You can take a look at this post to understand more how the event loop works by creating
a dummy event loop based on generators !
This form of concurrency is called cooperative multitasking, meaning each task/functions needs to cooperate and yield back execution to the scheduler (event loop) for it to work well.
Note that in both async and thread concurrency, if your tasks are CPU bounded, you’ll be limited by the GIL (but this might change in python 3.13, see here)
⚡️ FastAPI
In the context of FastAPI, you can choose whether your endpoint are async or not, and FastAPI will automatically
execute the async function on the event loop and the sync one in a threadpool ! To define the endpoint, simply use async def
or a regular def
:
@app.get("/")
async def root():
return {"message": "Hello World"}
# Or
@app.get("/")
def root():
return {"message": "Hello World"}
🚦 Blocking the event loop
When choosing async functions in FastAPI, you are effectively using cooperative multitasking. While this means you can handle IO very effectively and scale to ten/hundred of request per second on a server, the downside is that every task needs to cooperate to achieve this level of concurrency. Practically, every new endpoint you write can block the event loop if you’re not careful.
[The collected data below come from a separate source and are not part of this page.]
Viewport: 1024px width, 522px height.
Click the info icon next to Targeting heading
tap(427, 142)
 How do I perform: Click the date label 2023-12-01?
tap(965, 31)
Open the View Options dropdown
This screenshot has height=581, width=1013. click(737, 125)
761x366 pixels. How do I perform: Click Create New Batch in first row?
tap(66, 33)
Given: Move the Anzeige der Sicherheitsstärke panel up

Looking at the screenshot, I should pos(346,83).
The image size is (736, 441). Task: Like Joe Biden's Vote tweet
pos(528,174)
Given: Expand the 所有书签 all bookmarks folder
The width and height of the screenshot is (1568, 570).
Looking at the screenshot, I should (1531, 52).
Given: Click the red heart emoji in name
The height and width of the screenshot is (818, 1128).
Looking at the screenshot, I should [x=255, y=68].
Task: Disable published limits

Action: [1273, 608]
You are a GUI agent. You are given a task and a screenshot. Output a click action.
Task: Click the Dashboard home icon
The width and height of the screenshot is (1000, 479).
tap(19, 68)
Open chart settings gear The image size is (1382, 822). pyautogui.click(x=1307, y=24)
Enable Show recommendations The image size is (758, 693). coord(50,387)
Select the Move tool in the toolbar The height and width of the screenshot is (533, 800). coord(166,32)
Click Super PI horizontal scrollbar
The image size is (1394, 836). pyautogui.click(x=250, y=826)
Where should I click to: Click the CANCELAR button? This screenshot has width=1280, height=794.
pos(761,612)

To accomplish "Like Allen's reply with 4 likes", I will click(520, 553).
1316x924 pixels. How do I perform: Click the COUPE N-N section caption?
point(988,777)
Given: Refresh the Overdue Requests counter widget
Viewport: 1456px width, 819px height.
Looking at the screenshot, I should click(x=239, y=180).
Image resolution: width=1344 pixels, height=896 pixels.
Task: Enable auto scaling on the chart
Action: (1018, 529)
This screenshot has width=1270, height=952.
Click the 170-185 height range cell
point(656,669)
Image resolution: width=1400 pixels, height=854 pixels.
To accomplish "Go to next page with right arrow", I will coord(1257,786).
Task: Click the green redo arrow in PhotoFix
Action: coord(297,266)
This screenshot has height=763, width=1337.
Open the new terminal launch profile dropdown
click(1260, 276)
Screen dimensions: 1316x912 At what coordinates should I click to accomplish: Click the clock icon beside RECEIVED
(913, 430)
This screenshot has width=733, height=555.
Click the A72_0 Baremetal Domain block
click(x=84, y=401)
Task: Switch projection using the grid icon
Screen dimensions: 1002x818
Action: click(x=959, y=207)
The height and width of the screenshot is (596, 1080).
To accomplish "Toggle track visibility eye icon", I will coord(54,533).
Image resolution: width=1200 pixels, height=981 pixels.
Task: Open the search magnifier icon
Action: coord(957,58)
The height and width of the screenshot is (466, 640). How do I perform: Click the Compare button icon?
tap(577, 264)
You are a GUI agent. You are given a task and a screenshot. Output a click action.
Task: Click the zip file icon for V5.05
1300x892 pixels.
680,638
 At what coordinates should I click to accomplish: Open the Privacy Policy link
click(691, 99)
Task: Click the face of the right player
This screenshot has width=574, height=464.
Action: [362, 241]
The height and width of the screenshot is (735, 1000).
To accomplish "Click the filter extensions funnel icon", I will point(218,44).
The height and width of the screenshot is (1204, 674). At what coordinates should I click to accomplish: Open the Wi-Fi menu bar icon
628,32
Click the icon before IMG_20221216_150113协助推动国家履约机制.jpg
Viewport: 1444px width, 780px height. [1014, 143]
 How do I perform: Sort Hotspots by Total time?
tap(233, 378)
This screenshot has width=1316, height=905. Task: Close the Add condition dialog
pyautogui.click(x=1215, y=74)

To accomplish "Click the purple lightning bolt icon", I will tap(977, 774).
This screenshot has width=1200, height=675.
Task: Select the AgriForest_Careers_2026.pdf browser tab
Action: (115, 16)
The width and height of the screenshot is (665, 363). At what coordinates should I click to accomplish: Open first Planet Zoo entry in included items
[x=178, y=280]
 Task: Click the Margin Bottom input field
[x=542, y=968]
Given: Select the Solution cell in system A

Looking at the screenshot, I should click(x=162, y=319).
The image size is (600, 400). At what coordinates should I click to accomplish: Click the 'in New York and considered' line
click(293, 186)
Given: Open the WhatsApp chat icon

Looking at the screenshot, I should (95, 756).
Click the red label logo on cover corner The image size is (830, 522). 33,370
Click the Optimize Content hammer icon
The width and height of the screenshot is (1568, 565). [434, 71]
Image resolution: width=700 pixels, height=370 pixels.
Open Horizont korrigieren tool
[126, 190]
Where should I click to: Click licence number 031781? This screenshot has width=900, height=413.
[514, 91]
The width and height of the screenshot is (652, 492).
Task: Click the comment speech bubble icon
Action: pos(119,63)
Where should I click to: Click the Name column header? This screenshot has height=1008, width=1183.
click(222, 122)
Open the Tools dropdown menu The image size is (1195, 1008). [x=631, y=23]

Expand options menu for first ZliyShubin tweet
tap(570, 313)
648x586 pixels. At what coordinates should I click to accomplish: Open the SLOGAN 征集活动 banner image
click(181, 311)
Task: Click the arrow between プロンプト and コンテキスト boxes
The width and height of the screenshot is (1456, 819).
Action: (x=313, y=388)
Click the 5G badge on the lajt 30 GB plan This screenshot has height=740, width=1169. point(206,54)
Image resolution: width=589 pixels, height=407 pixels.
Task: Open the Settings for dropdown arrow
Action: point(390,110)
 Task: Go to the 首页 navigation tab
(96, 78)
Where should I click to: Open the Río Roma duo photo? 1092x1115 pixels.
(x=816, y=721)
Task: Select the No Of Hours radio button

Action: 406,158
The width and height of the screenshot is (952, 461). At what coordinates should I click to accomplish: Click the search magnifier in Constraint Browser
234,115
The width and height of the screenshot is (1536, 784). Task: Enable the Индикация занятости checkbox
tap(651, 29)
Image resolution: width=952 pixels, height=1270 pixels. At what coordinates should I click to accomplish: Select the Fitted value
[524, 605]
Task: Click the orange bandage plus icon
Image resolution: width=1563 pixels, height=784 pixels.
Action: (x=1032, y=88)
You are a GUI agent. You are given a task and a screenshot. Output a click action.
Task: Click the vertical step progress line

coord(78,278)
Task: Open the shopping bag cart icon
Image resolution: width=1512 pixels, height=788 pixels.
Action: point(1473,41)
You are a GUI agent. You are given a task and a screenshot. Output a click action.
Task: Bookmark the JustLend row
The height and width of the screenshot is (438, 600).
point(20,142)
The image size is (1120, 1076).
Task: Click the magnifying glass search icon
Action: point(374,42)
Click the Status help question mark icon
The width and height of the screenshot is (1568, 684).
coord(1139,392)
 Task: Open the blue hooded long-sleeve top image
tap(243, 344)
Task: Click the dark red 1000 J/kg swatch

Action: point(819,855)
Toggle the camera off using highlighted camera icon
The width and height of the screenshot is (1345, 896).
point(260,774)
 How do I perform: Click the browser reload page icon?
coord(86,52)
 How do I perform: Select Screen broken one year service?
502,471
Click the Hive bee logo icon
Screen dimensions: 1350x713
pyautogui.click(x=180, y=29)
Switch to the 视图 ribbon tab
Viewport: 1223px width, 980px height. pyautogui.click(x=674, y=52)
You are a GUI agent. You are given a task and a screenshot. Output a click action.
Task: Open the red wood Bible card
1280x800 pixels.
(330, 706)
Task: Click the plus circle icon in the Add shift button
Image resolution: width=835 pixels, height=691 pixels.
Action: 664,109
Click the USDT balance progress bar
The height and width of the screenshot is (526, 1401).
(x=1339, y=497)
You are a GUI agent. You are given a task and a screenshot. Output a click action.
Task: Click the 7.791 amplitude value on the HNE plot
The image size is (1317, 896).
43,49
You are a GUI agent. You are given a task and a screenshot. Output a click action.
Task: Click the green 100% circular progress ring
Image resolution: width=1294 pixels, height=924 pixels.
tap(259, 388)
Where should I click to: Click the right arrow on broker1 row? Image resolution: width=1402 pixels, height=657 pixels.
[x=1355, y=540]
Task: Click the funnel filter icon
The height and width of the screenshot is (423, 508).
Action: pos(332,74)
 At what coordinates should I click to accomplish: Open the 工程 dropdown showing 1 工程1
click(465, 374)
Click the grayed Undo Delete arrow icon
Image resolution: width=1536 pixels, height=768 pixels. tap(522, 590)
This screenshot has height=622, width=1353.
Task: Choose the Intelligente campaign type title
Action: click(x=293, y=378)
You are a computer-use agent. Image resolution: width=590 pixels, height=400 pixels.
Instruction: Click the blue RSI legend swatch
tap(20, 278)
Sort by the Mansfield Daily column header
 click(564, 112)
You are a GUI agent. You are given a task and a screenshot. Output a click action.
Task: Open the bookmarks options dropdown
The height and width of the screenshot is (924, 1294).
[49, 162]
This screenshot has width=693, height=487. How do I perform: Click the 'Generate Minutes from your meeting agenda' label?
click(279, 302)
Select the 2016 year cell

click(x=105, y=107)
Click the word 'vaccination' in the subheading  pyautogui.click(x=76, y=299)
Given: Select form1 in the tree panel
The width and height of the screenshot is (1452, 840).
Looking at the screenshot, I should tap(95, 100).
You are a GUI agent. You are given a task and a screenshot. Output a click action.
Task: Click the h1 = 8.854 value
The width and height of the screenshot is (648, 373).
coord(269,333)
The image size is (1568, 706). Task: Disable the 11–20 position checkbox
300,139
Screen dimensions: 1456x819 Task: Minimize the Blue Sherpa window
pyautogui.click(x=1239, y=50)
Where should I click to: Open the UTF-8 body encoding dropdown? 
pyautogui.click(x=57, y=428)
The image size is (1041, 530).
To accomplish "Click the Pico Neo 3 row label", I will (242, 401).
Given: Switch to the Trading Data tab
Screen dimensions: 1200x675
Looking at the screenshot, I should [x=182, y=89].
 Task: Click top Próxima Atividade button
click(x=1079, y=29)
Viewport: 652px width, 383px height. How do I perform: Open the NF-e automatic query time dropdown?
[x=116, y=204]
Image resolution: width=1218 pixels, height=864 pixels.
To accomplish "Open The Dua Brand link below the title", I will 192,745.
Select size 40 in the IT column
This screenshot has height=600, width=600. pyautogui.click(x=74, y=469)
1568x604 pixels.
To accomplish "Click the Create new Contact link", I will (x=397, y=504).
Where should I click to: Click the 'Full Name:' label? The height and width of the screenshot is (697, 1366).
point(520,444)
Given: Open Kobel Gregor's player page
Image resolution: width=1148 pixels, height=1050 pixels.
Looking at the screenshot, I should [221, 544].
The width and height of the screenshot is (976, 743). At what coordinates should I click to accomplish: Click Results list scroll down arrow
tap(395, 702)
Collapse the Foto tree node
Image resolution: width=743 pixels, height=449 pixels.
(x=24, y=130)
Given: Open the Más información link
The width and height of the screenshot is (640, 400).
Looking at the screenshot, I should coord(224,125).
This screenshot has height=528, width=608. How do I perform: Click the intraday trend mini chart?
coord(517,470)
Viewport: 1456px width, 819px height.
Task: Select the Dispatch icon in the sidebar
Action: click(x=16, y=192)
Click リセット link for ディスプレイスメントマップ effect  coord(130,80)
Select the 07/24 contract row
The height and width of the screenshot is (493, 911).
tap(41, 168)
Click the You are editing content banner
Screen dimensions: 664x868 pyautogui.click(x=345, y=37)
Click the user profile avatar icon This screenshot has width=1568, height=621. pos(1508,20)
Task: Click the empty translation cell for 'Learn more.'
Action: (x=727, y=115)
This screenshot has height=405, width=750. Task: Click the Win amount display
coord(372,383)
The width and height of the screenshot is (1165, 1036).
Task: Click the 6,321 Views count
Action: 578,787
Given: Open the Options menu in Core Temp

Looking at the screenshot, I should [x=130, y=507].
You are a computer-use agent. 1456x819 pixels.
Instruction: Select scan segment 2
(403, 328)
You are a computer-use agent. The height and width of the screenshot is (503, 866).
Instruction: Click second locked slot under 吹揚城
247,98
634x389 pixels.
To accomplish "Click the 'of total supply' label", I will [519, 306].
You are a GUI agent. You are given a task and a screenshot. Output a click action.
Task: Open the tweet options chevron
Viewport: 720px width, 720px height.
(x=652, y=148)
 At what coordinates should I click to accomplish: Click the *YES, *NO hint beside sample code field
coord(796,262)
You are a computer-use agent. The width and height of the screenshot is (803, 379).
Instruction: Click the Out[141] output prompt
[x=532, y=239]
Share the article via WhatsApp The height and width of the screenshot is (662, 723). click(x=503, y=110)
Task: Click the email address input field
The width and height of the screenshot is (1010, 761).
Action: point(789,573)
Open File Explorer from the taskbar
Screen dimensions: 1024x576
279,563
This can happen for several reason, for example if you do synchronous IO:
@app.get("/")
async def root():
# This will block the whole app for the time fo the request
res = requests.get('https://example.com/some_url')
return {"result": res}
Or if your code call time.sleep
@app.get("/")
async def root():
# Easy to spot here but might be much more difficult in a large codebase
time.sleep(3)
return {"message": "Hello World"}
But also if you have some CPU-bound function that might run for a few seconds:
@app.post("/")
async def compute_user_history(user_ids: int):
res = {}
# The whole loop will block the event loop
# as we only store the result after the loop
for user_id in users_id;
res[results] = compute_user_history()
await store(results)
return
And some innoncent looking code like a regex can also be CPU intensive:
@app.get("/")
async def extract_info():
# A long regex that can potentieally block the event loop
res = re.findall(some_complex_regex, large_text)
return {"results": res}
This also mean that every dependency you add in your code is also a liability. Even if the library is not supposed to do IO,
if there’s somewhere down the code a call to time.sleep
or if it’s reading/loading some values from a file, you’ll be doing
synchronous IO blocking the event loop. You can argue that these are bad practice and should be fixed in the library, and you’re probably right !
But the bottom line is that you don’t really know if the call is doing any of that without going through the code itslef.
And this breaks the “functional abstraction” that you normally get when calling a function.
@app.get("/")
async def root():
some_library.some_method()
return {"message": "Hello World"}
FastAPi does provide the fastapi.concurrency.run_in_threadpool
method which can helps in this situation (but it doesn’t seem to be documented yet:
@app.get("/")
async def root():
run_in_threadpool(synchronous_code)
return {"message": "Hello World"}
🤝 The Trade off
IMO async/await trade local complexity for global complexity. It’s easier to read/write async function but the system as a whole become much more complex. In most case, I prefer to start a project in “sync mode” with FastAPI to avoid premature optimization. This make sense especially when you value velocity of development over performance. This is often the case when doing Business-to-Business apps where the number of client of your applications is lower and the value relies more in the feature and specialization. And I can always improve performance for some endpoint later down the road if needed. This seems to be algined with the opinion with of FastAPI’s creator according to this discussion
I wonder if it would be possible to have some kind of async/await concurrency without the limitation of cooperative multitasking. Whether it could be to statically detect functions blocking the event loop or having a timeout if the function runs for longer than some time but I don’t see how this could be done.
The concurrency model of Golang seems to be a pretty good trade-off, goroutines are very light thread managed by the golang runtime. Goroutines are cheap to create and context switch is managed by the go runtime which automatically switch when the code blocks on system calls (which means any IO).
In some way it looks quite similar to spawning a threadpool and throwing async function to run there, if you don’t take into account the CPU limitation due to the GIL and the fact the OS will manage teh context switching instead of the runtime.
And that’s it, see ya 👋